# Small Floor-jacking Project



## jpalumbos (Oct 12, 2006)

I have a 50-yr old ranch-house, and most of the foundation is fine. The only problem is a sagging floor, next to the staircase to the basement. Here's why:

The main construction consists of a center I-beam, with 2x10 floor-joists running from the center beam to the footers. The basement stairway runs next to, and parralel to the center-beam, so the joists on that side can't run all the way to the center-beam. There is a double joist at each end of the stairway (running from center-beam to footer), then another double-joist next to & parallel to the stairway (on the opposite side from the center-beam). The 6 floor-joists next to the stairway run from this double-joist to the footer.

The problem is that the double-joist parallel to the stairs has pulled away from the one of the perpendicular dj's, 1/2" and sags 7/16". Also, about 3 of the floor-joists attached to the parallel dj have pulled away from the dj, and also sag slightly. (Above this parallel-dj is a kitchen wall, with cabinets & fridge against it. Kitchen floor has many squeaky spots.)

I plan to add a 6x6 beam under the parallel dj, that will also support all the floor-joists that attach to that dj. I'll support the new beam with 2 lally columns. The beam only needs to be 8', but I want to extend one end (where the sagging has occured) an extra 4', so that the column is out of the way.

I've read a lot about this, and have seen many warnings about going slow, etc. This doesn't sound too difficult, but I have several questions:

- Do I really need to fill the columns with cement? If so, how is this done? (sounds tricky & messy)
- I guess I need the 1/4" steel plates above and below the columns & jacks. Where do I get these?
- How much footing do I need under the columns? I guess I'll use 4x6 or 6x6 pcs on the floor to spread the load. Is 1 or 2 feet adequate? Could I just use 2x6? (I'm not sure how thick the concrete floor is, but there are no cracks anywhere.)
- I borrowed a floor-jack, which you adjust with a 1" threaded rod at one end. Is this adequate for jacking, or should I buy/borrow a bottle-jack?
- If I need a bottle-jack, how big? (I don't want to buy more than I need, cuz I won't be doing much other work like this.)

Thanks in advance for any input.
-Joe P.


----------



## jpalumbos (Oct 12, 2006)

...Of course, my NEXT project will be attacking the squeaks in the kitchen floor.

Meanwhile, any help with the floor-jacking would be appreciated.
-Joe P.


----------



## mudmixer (Oct 12, 2006)

Joe -

The new 6x6 (or whatever you end up with) will be carrying a significant load (The dead and live load intended for the center beam plus the wall loads from above. Your older center beam will carry much less than it was designed for.

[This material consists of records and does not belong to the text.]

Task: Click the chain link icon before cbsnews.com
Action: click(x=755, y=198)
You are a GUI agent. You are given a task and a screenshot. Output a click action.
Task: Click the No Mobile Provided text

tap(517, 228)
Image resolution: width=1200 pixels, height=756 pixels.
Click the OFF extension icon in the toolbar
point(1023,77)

Now is not the time to guess what to do. Have a professional take a look at the situation to size the new beam and the footings. He can see the real situation while we do not have the ability to see what the loads are.

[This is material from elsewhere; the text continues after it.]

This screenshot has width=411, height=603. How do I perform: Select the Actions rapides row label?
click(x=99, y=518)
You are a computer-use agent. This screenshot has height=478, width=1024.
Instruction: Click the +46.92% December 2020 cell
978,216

You should have footings under the columns and not just some pine. Just because you have no cracks does not mean the floor can carry the load. It has never been loaded this way, so there would be no cracks. Basement floors are known for being minimal and unreliable regarding the thickness.

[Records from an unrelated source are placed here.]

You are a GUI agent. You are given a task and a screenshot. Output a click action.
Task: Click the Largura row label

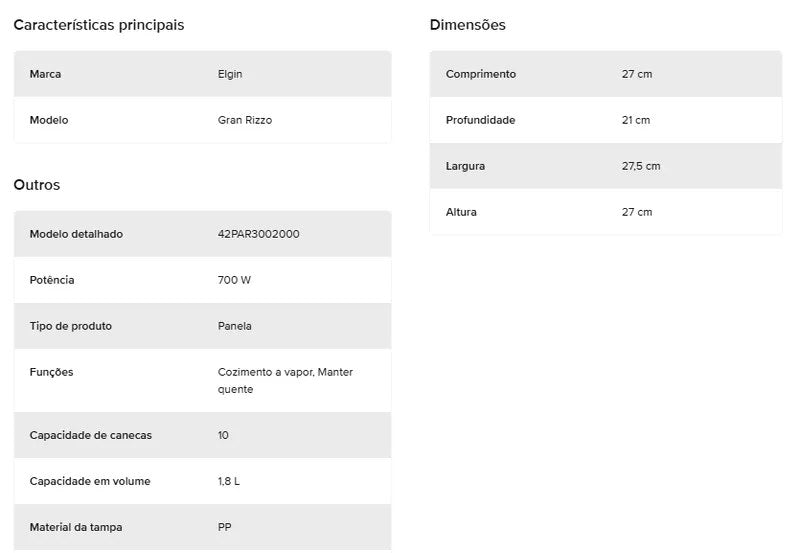pos(465,166)
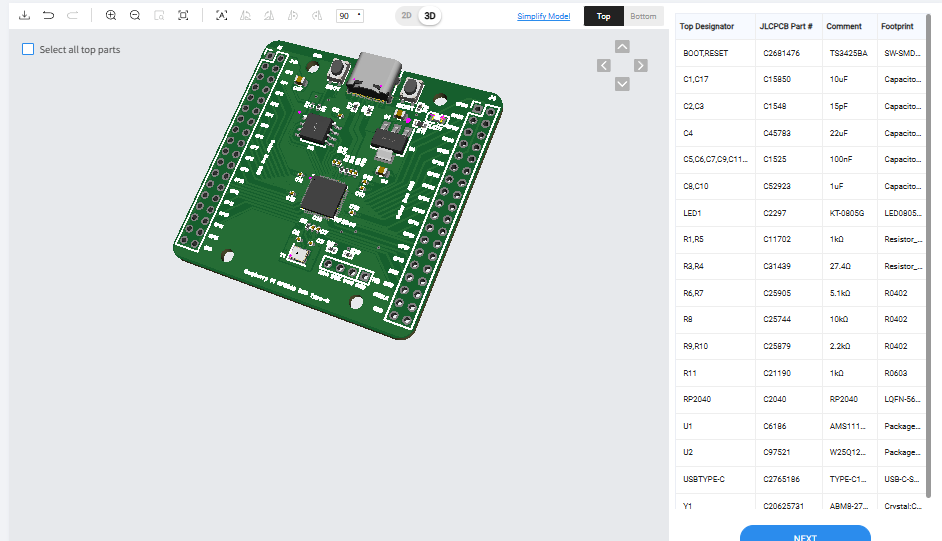Click the fit-to-view icon
The image size is (942, 541).
pyautogui.click(x=183, y=16)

With the right design, it could be a DIY project.

Dick


----------



## jpalumbos (Oct 13, 2006)

Dick - thanks for your comments. I may not have explained myself clearly: I'm NOT jacking up the CENTER-BEAM, only the double-joist that's parallel to the CB, and on the other side of the stairs. Yes, there is a wall above it, but (after hearing your advise) I'll make sure not to jack it past the point where it starts taking some weight OFF the CB.

I believe that if I spread the load with some steel-plate and heavy duty lumber, I won't have to cut into my floor to pour new footings. (That would change the whole scale of this project.) 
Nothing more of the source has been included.